Statistical NLP, machine learning, and deep learning

The earliest NLP applications were hand-coded, rules-based systems that could perform certain NLP tasks, but couldn't easily scale to accommodate a seemingly endless stream of exceptions or the increasing volumes of text and voice data.

Enter statistical NLP, which combines computer algorithms with machine learning and deep learning models to automatically extract, classify, and label elements of text and voice data and then assign a statistical likelihood to each possible meaning of those elements. Today, deep learning models and learning techniques based on convolutional neural networks (CNNs) and recurrent neural networks (RNNs) enable NLP systems that 'learn' as they work and extract ever more accurate meaning from huge volumes of raw, unstructured, and unlabeled text and voice data sets. 

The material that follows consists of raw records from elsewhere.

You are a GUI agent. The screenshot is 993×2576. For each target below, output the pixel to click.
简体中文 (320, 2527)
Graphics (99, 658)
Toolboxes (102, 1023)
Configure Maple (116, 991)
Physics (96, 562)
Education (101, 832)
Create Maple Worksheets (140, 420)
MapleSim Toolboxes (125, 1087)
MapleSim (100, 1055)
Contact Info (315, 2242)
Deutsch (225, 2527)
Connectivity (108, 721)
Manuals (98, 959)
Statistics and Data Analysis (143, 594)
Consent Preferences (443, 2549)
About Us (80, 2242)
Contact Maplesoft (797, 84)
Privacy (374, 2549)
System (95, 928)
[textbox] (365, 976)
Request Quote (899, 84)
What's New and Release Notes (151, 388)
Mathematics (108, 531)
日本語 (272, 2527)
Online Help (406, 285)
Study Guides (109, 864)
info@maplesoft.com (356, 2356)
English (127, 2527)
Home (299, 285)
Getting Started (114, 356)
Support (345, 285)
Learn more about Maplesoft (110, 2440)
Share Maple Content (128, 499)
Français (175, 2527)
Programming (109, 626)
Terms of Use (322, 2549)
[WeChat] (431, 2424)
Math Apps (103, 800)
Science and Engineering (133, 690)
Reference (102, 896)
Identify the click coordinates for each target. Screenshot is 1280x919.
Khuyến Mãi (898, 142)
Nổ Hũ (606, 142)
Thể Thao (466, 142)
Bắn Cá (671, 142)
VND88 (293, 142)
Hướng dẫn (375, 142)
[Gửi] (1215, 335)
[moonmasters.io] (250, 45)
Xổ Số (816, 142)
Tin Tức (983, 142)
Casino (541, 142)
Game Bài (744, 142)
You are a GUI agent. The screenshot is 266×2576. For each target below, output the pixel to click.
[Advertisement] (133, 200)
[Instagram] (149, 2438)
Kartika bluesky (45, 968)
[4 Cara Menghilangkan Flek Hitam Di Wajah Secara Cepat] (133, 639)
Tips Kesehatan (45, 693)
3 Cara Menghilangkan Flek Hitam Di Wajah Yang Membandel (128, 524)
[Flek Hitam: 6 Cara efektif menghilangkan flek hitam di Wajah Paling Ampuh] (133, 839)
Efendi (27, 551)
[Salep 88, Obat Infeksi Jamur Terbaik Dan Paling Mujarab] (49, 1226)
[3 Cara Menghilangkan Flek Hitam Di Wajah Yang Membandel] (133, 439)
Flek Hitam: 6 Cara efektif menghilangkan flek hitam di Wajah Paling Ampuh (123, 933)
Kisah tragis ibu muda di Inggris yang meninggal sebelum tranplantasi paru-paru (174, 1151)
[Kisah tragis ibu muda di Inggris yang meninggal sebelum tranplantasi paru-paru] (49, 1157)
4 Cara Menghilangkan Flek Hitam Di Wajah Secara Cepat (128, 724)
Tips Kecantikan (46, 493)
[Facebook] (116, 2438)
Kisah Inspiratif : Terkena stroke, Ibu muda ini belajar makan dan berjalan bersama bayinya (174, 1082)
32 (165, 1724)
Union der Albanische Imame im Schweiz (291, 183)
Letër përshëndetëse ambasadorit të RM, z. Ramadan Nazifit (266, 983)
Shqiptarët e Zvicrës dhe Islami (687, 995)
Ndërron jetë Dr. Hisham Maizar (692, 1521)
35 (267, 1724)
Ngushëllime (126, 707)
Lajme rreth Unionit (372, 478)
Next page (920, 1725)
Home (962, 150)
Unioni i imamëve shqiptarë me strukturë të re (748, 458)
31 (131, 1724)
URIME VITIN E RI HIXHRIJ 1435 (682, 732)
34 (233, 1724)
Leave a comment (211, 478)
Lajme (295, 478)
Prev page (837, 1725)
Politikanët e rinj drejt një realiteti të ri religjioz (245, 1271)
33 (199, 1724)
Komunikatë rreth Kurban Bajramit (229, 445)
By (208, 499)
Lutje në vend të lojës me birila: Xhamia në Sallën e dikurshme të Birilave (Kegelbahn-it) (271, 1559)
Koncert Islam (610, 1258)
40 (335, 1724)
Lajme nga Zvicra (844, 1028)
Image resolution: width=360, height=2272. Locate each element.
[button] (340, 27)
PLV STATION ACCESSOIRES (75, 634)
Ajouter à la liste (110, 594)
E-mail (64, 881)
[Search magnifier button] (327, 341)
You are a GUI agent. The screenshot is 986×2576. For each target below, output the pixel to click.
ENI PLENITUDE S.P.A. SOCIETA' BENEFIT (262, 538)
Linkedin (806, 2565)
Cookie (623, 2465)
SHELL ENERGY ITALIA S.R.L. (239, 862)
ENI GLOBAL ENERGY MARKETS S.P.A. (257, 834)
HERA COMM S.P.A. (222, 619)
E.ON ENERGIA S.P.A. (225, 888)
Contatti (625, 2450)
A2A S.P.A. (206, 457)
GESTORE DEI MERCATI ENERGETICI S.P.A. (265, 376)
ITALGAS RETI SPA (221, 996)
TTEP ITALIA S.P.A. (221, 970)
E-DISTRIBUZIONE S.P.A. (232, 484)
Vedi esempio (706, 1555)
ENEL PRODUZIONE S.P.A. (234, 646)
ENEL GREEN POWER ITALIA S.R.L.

For a deeper dive into the nuances between these technologies and their learning approaches, see “AI vs. Machine Learning vs. Deep Learning vs. Neural Networks: What’s the Difference?

NLP use cases

Natural language processing is the driving force behind machine intelligence in many modern real-world applications. Here are a few examples:

  • Spam detection: You may not think of spam detection as an NLP solution, but the best spam detection technologies use NLP's text classification capabilities to scan emails for language that often indicates spam or phishing. These indicators can include overuse of financial terms, characteristic bad grammar, threatening language, inappropriate urgency, misspelled company names, and more. Spam detection is one of a handful of NLP problems that experts consider 'mostly solved' (although you may argue that this doesn’t match your email experience).
  • Machine translation: Google Translate is an example of widely available NLP technology at work. Truly useful machine translation involves more than replacing words in one language with words of another.  Effective translation has to capture accurately the meaning and tone of the input language and translate it to text with the same meaning and desired impact in the output language. Machine translation tools are making good progress in terms of accuracy. A great way to test any machine translation tool is to translate text to one language and then back to the original. An oft-cited classic example: Not long ago, translating “The spirit is willing but the flesh is weak” from English to Russian and back yielded “The vodka is good but the meat is rotten.” Today, the result is “The spirit desires, but the flesh is weak,” which isn’t perfect, but inspires much more confidence in the English-to-Russian translation.
  • Virtual agents and chatbots: Virtual agents such as Apple's Siri and Amazon's Alexa use speech recognition to recognize patterns in voice commands and natural language generation to respond with appropriate action or helpful comments. Chatbots perform the same magic in response to typed text entries. The best of these also learn to recognize contextual clues about human requests and use them to provide even better responses or options over time. The next enhancement for these applications is question answering, the ability to respond to our questions—anticipated or not—with relevant and helpful answers in their own words.
  • Social media sentiment analysis: NLP has become an essential business tool for uncovering hidden data insights from social media channels. Sentiment analysis can analyze language used in social media posts, responses, reviews, and more to extract attitudes and emotions in response to products, promotions, and events–information companies can use in product designs, advertising campaigns, and more.
  • Text summarization: Text summarization uses NLP techniques to digest huge volumes of digital text and create summaries and synopses for indexes, research databases, or busy readers who don't have time to read full text. The best text summarization applications use semantic reasoning and natural language generation (NLG) to add useful context and conclusions to summaries.